IRON and STEEL
Italian hot-rolled coil (HRC) buyers exposed to Ilva are paying higher prices than some others, given uncertainty about the future of the plant.
As a result, Argus' domestic Italian index rose by €1.50/t today to €447.50/t ex-works, while the northwest European HRC index was static at €460.75/t ex-works.
A wholesale change of management on the ground at Ilva has sparked talk that ArcelorMittal will look to exit the plant.
One large Italian buyer was reported to have booked at around $505/t fob north Africa for 12,000t, equating to around €475/t cfr with $20/t freight. The buyer had been bidding around $490/t fob for 30,000t, against an offer of $510/t fob for a smaller amount, but the seller wanted to hold on to some of the material as it anticipated achieving a higher price. It has sold into Spain at $510/t fob, but some suggest this involved some thinner gauge pickled and oiled material, which is in shorter supply than dry coil in Europe.
Some said the deal price was too low, while others said it was too high, encapsulating the uncertainty and nervousness pervading the wider European coil market after the steep rise in offers so far this year.
A tubemaker similarly exposed to Ilva was reported to have booked a huge quantity at the equivalent of around €470/t delivered from a domestic mill. But one service centre procuring much smaller volumes said it was still able to buy HRC significantly below the official €450-460/t ex-works offer of mills.

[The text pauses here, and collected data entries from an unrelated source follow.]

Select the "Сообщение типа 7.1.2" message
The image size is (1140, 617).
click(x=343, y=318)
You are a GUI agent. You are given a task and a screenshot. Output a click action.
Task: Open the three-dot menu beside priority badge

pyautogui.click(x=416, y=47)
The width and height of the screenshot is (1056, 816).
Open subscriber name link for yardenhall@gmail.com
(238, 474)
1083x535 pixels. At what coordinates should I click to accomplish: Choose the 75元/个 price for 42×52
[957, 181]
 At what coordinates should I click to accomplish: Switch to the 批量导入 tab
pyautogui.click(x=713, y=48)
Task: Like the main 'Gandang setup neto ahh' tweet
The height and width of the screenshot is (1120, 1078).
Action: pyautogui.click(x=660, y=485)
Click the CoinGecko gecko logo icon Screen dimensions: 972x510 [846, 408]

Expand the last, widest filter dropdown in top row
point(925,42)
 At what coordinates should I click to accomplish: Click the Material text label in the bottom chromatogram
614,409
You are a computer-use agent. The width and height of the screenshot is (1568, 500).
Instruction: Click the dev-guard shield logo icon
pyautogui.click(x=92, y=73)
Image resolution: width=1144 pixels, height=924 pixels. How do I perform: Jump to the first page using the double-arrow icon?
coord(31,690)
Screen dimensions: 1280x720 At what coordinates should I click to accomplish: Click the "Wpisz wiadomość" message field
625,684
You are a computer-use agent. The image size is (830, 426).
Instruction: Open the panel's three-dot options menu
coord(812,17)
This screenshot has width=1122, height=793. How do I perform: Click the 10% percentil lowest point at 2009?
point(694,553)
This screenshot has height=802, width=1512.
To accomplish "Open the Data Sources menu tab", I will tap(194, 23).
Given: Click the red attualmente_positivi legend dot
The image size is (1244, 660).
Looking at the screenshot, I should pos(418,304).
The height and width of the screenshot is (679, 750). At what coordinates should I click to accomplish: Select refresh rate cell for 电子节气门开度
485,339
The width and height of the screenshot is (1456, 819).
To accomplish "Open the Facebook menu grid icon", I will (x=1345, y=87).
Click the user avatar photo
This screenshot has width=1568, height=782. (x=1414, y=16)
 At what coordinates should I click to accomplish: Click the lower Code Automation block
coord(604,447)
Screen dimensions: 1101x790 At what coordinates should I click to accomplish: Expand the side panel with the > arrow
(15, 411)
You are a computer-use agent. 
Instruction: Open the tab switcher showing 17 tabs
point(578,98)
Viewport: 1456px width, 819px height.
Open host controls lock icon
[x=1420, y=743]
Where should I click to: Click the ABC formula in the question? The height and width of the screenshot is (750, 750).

The northwest European HRC market was static as buyers tried to ascertain whether demand would support the prices being demanded by mills. A smaller producer is still offering March production around €460/t ex-works, but will target €480-485/t for April rolling, in line with several other northwest European mills. A German mill has pulled all of its export offers in anticipation of profiting from the rising domestic market.
Sentiment is incredibly mixed in the marketplace, with many questioning whether real demand will support the concerted push by mills. Some traders have clearly gone long in anticipation of the mill price push working because of the firm international trend and restocking. Others see long import positions as too big a risk, so are buying smaller clips domestically and staying back-to-back.
Material has been quoted into Antwerp at around €470/t cfr including duty from a Russian mill, a level some traders claim to be getting interest at. But no buyer reported being interested in this level.
A Turkish buyer exposed to Fos-sur-Mer, where ArcelorMittal has declared force majeure, was very sanguine about the perceived disruption. But at the same time, a galvanising line in Italy was reportedly concerned about supply because of the declaration, according to a trader.
In the north, sheet prices are seemingly moving higher, with some service centres trying to push outsell up by €30-40/t. But there are still pockets of cheaper selling as decoilers look to generate cash from stocked material bought at lower prices in the fourth quarter.